For the past several presidential cycles, a group of political scientists have published their forecasts of the presidential vote several months prior to the election. These models use a wide range of methods, relying on economic growth, presidential approval, primary performance, combat deaths, ideology and more to predict how the president will do. This year's forecasts covered a broad range, but the median forecast predicted Trump winning 230 electoral votes and 47.6 percent of the two-party popular vote. With a hand tally of Georgia ballots confirming Biden's win on Thursday, this forecast will be very close to the actual results, with Trump getting 232 electors and, so far, pulling 47.2 percent of the popular vote, although that percentage will likely keep shrinking as more votes from New York and California are counted.

Judged by this marker, Biden did almost exactly as well as we would expect a generic Democrat to do. And in many ways he was running as precisely that, a generic Democrat. That he managed to win that share while adopting relatively progressive stances on health care and the environment and while naming a woman of color as his running mate perhaps testifies to his strengths as a candidate. But he basically hit his baseline.
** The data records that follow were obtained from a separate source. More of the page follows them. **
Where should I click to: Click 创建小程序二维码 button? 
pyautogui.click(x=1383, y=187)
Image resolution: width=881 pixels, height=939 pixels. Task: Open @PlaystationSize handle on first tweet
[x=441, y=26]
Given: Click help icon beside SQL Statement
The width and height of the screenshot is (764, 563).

Given that Biden's margin in several swing states is looking to be just a point or two, and that other Democrats polled slightly behind him in those same states, Biden may well have been the exact right nominee for this moment. That doesn't mean Democrats need to follow the same formula in future contests; a different Republican nominee may bring out different sorts of voters. But the gamble that Democrats took in going with Biden appears to have paid off.

Seth Masket is a professor of political science and director of the Center on American Politics at the University of Denver. He is the author of Learning From Loss: The Democrats 2016-2020.

The views expressed in this article are the author's own.